*Document excerpt*
# Process Places Raw Data

Now I aim to convert the JSON lines format [places raw data](../data/raw/places.jsonl.gz) into an intermediate format *pandas dataframe* that is more convenient to work with. This intermediate format will be close to the final format of the data that I'll be working with for analysis.

My goal is to parse the JSON data in order to extract the interesting fields of information such as *latitude*, *longitude*, *city*, *country*, etc. As mentioned previously, these fields will be useful for constructing features based on the country that the place is located in. In particular, for places with a latitude and longitude (*locations*), I will be able to map from locations to identifiable countries.

## Setting up the Environment

An initialization step is needed to setup the environment:
- The locale needs to be set for all categories to the user’s default setting (typically specified in the LANG environment variable) to enable correct sorting of words with accents.

In [None]:
import locale
    
locale.setlocale(locale.LC_ALL, '')

In [None]:
import numpy as np
import pandas as pd
from pandas.io.json import json_normalize

from src.data.dbpedia_utils import construct_resource_urls
from src.data.dbpedia_utils import find_resource_url
from src.data.dbpedia_utils import get_source_url
from src.data.dbpedia_utils import impute_redirect_filenames
from src.data.dbpedia_utils import json_categories_to_dict
from src.data.dbpedia_utils import json_keys_to_dict
from src.data.dbpedia_utils import PLACES_IMPUTE_KEYS
from src.data.jsonl_utils import read_jsonl
from src.data.progress_bar import progress_bar
from src.data.url_utils import get_filename_from_url
from src.data.url_utils import get_redirect_urls

## Reading in the JSON Lines Data

First let's read the JSON lines data into a list so that we can parse it later and take a look at the first entry.

*Instructions to follow*
According to the notebook on processing places raw data, why is the locale set for all categories to the user's default setting?

*Record excerpts*
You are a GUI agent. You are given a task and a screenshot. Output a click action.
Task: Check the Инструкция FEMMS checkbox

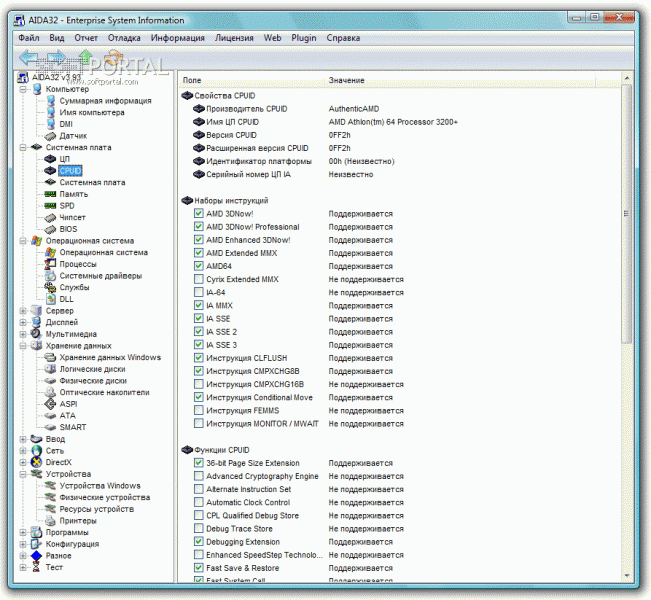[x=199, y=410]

...

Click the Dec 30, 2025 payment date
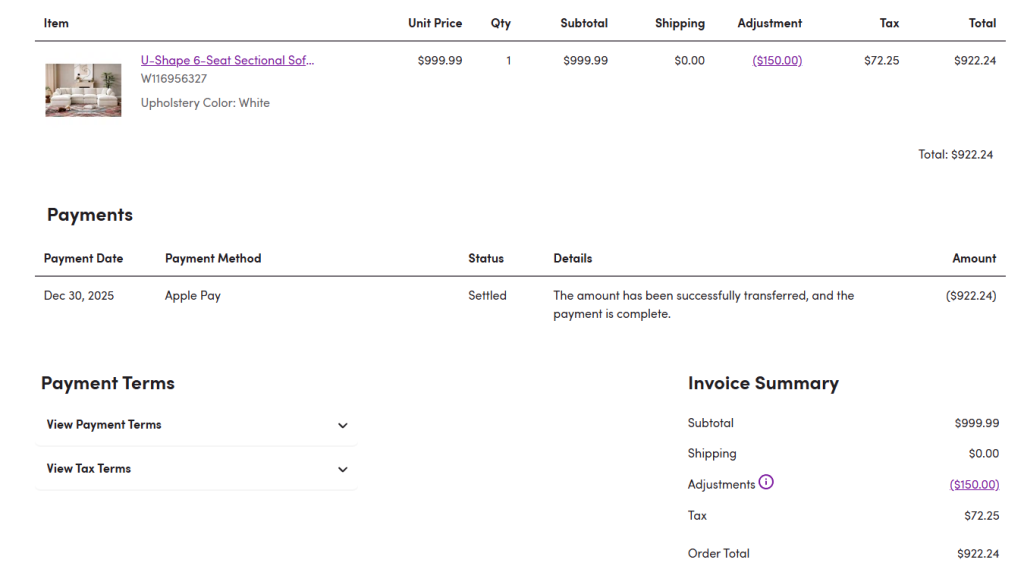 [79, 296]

* * *

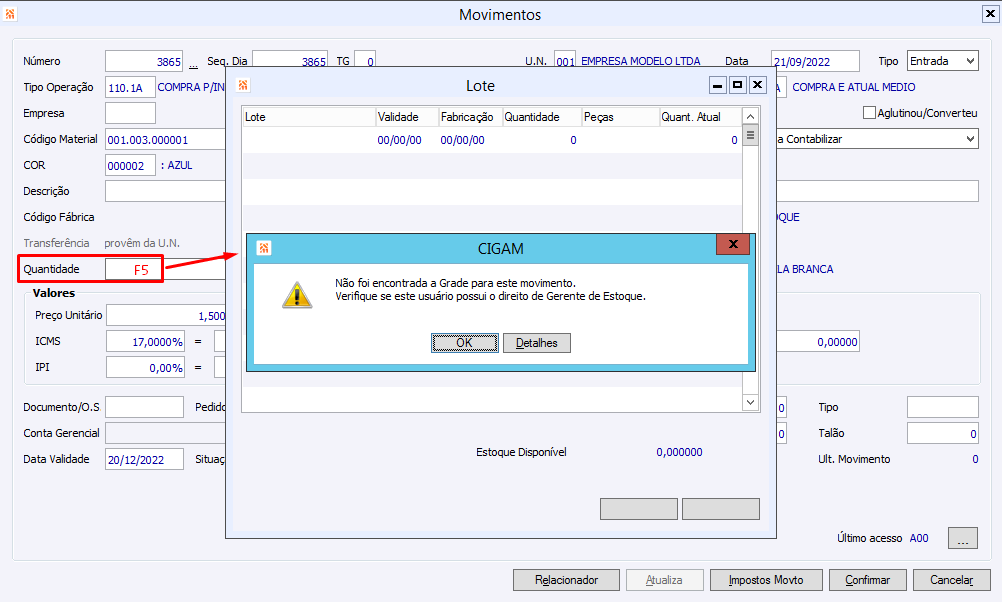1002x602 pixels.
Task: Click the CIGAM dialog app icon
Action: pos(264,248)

*Response*
To enable correct sorting of words with accents.